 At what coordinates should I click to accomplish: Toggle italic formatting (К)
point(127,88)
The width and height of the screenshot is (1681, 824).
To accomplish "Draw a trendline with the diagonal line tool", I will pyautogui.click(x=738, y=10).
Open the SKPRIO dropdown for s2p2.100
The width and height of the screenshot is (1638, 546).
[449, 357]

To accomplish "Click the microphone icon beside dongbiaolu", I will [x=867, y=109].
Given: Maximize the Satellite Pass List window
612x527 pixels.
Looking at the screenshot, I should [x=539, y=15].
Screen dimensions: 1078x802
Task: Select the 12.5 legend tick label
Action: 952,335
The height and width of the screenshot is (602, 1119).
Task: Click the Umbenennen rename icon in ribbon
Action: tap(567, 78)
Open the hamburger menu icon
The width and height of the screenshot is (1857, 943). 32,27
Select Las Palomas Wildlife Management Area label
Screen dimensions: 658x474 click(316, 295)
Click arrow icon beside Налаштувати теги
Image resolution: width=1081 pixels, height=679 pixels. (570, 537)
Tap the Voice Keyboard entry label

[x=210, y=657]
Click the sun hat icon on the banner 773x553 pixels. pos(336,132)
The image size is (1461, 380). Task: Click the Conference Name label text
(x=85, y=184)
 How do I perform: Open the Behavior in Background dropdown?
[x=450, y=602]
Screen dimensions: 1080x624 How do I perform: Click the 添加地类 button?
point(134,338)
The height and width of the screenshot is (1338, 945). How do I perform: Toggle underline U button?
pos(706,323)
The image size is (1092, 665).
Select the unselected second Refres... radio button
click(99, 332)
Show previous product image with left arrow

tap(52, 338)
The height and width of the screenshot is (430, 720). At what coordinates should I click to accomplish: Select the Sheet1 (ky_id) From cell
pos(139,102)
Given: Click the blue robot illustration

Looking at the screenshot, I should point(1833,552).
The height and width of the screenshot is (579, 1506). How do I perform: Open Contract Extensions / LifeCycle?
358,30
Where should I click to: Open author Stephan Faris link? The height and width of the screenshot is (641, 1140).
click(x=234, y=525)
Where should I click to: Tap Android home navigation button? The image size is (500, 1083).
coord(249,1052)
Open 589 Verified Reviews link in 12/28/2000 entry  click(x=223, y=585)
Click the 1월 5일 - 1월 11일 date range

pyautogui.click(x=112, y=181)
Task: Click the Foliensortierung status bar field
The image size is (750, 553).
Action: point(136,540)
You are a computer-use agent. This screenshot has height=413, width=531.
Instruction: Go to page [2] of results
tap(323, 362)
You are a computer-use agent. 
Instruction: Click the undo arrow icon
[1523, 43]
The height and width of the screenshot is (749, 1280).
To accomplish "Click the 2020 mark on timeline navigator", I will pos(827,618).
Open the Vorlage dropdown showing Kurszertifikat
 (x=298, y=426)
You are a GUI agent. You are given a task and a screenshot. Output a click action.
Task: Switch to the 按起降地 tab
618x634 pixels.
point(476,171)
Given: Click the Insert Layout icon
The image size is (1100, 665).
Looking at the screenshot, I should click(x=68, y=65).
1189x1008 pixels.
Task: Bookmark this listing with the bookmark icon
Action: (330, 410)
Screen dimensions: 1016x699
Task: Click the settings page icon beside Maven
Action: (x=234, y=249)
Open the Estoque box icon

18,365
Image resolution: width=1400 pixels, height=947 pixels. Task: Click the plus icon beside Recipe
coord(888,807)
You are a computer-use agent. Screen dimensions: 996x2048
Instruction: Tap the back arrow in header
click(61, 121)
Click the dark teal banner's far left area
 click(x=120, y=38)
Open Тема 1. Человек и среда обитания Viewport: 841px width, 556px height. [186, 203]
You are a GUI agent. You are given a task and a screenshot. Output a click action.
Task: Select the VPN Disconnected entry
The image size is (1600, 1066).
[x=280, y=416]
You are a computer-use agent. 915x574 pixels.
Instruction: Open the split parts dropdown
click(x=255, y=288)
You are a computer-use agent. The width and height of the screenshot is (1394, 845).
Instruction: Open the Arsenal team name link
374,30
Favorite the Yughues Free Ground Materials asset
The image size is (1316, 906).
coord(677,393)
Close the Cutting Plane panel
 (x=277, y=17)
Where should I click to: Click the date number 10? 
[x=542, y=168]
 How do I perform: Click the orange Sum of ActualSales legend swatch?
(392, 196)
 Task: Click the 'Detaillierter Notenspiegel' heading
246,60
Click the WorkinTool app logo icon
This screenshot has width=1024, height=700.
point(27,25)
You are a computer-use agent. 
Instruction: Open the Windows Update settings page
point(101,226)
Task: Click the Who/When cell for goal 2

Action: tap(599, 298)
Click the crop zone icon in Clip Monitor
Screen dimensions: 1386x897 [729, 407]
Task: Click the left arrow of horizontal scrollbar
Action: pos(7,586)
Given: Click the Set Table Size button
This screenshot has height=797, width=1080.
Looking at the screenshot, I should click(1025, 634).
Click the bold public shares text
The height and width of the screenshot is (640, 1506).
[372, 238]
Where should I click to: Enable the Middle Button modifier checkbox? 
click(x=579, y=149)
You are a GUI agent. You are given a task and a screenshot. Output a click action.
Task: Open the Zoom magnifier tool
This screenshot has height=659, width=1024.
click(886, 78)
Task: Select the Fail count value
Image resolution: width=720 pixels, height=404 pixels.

### [EXERCISE AIM]
Go through the records above and copy each line exactly.

### [ANSWER AREA]
 At what coordinates should I click to accomplish: Toggle italic formatting (К)
point(127,88)
The width and height of the screenshot is (1681, 824).
To accomplish "Draw a trendline with the diagonal line tool", I will pyautogui.click(x=738, y=10).
Open the SKPRIO dropdown for s2p2.100
The width and height of the screenshot is (1638, 546).
[449, 357]

To accomplish "Click the microphone icon beside dongbiaolu", I will [x=867, y=109].
Given: Maximize the Satellite Pass List window
612x527 pixels.
Looking at the screenshot, I should [x=539, y=15].
Screen dimensions: 1078x802
Task: Select the 12.5 legend tick label
Action: 952,335
The height and width of the screenshot is (602, 1119).
Task: Click the Umbenennen rename icon in ribbon
Action: tap(567, 78)
Open the hamburger menu icon
The width and height of the screenshot is (1857, 943). 32,27
Select Las Palomas Wildlife Management Area label
Screen dimensions: 658x474 click(316, 295)
Click arrow icon beside Налаштувати теги
Image resolution: width=1081 pixels, height=679 pixels. (570, 537)
Tap the Voice Keyboard entry label

[x=210, y=657]
Click the sun hat icon on the banner 773x553 pixels. pos(336,132)
The image size is (1461, 380). Task: Click the Conference Name label text
(x=85, y=184)
 How do I perform: Open the Behavior in Background dropdown?
[x=450, y=602]
Screen dimensions: 1080x624 How do I perform: Click the 添加地类 button?
point(134,338)
The height and width of the screenshot is (1338, 945). How do I perform: Toggle underline U button?
pos(706,323)
The image size is (1092, 665).
Select the unselected second Refres... radio button
click(99, 332)
Show previous product image with left arrow

tap(52, 338)
The height and width of the screenshot is (430, 720). At what coordinates should I click to accomplish: Select the Sheet1 (ky_id) From cell
pos(139,102)
Given: Click the blue robot illustration

Looking at the screenshot, I should point(1833,552).
The height and width of the screenshot is (579, 1506). How do I perform: Open Contract Extensions / LifeCycle?
358,30
Where should I click to: Open author Stephan Faris link? The height and width of the screenshot is (641, 1140).
click(x=234, y=525)
Where should I click to: Tap Android home navigation button? The image size is (500, 1083).
coord(249,1052)
Open 589 Verified Reviews link in 12/28/2000 entry  click(x=223, y=585)
Click the 1월 5일 - 1월 11일 date range

pyautogui.click(x=112, y=181)
Task: Click the Foliensortierung status bar field
The image size is (750, 553).
Action: point(136,540)
You are a computer-use agent. This screenshot has height=413, width=531.
Instruction: Go to page [2] of results
tap(323, 362)
You are a computer-use agent. 
Instruction: Click the undo arrow icon
[1523, 43]
The height and width of the screenshot is (749, 1280).
To accomplish "Click the 2020 mark on timeline navigator", I will pos(827,618).
Open the Vorlage dropdown showing Kurszertifikat
 (x=298, y=426)
You are a GUI agent. You are given a task and a screenshot. Output a click action.
Task: Switch to the 按起降地 tab
618x634 pixels.
point(476,171)
Given: Click the Insert Layout icon
The image size is (1100, 665).
Looking at the screenshot, I should click(x=68, y=65).
1189x1008 pixels.
Task: Bookmark this listing with the bookmark icon
Action: (330, 410)
Screen dimensions: 1016x699
Task: Click the settings page icon beside Maven
Action: (x=234, y=249)
Open the Estoque box icon

18,365
Image resolution: width=1400 pixels, height=947 pixels. Task: Click the plus icon beside Recipe
coord(888,807)
You are a computer-use agent. Screen dimensions: 996x2048
Instruction: Tap the back arrow in header
click(61, 121)
Click the dark teal banner's far left area
 click(x=120, y=38)
Open Тема 1. Человек и среда обитания Viewport: 841px width, 556px height. [186, 203]
You are a GUI agent. You are given a task and a screenshot. Output a click action.
Task: Select the VPN Disconnected entry
The image size is (1600, 1066).
[x=280, y=416]
You are a computer-use agent. 915x574 pixels.
Instruction: Open the split parts dropdown
click(x=255, y=288)
You are a computer-use agent. The width and height of the screenshot is (1394, 845).
Instruction: Open the Arsenal team name link
374,30
Favorite the Yughues Free Ground Materials asset
The image size is (1316, 906).
coord(677,393)
Close the Cutting Plane panel
 (x=277, y=17)
Where should I click to: Click the date number 10? 
[x=542, y=168]
 How do I perform: Click the orange Sum of ActualSales legend swatch?
(392, 196)
 Task: Click the 'Detaillierter Notenspiegel' heading
246,60
Click the WorkinTool app logo icon
This screenshot has width=1024, height=700.
point(27,25)
You are a computer-use agent. 
Instruction: Open the Windows Update settings page
point(101,226)
Task: Click the Who/When cell for goal 2

Action: tap(599, 298)
Click the crop zone icon in Clip Monitor
Screen dimensions: 1386x897 [729, 407]
Task: Click the left arrow of horizontal scrollbar
Action: pos(7,586)
Given: Click the Set Table Size button
This screenshot has height=797, width=1080.
Looking at the screenshot, I should click(1025, 634).
Click the bold public shares text
The height and width of the screenshot is (640, 1506).
[372, 238]
Where should I click to: Enable the Middle Button modifier checkbox? 
click(x=579, y=149)
You are a GUI agent. You are given a task and a screenshot. Output a click action.
Task: Open the Zoom magnifier tool
This screenshot has height=659, width=1024.
click(886, 78)
Task: Select the Fail count value
Image resolution: width=720 pixels, height=404 pixels.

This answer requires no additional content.